» **YOUR OBJECTIVE**
Across the listing, how many lines contain "Switch"? The reply is the number alone.

» **INPUT DATA**
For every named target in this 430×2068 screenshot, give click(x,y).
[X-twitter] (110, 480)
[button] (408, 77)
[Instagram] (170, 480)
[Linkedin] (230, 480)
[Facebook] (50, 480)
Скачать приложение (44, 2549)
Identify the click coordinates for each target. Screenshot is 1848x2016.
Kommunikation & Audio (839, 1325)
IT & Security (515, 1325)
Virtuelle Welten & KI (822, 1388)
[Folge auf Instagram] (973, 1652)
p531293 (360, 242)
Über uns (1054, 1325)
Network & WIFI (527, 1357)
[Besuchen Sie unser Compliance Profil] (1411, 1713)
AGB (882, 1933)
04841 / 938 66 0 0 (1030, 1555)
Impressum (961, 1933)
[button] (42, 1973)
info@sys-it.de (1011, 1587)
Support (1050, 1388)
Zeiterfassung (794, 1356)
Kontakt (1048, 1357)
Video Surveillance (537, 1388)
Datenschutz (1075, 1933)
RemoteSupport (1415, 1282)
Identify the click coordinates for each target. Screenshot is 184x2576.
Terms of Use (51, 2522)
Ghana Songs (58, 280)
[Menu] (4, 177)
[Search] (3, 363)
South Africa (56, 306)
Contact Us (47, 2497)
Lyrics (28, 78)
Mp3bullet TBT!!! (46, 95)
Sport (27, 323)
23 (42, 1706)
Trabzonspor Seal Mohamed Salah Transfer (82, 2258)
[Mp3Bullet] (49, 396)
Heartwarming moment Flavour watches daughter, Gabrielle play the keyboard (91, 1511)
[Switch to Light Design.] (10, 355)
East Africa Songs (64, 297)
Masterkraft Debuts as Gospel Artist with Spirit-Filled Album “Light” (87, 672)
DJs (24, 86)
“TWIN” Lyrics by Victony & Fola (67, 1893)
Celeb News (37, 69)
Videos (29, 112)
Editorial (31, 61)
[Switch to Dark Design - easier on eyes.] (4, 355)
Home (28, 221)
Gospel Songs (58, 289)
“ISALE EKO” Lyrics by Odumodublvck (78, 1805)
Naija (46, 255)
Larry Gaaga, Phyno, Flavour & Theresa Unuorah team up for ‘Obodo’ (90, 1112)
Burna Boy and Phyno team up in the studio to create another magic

» **ANSWER BOX**
2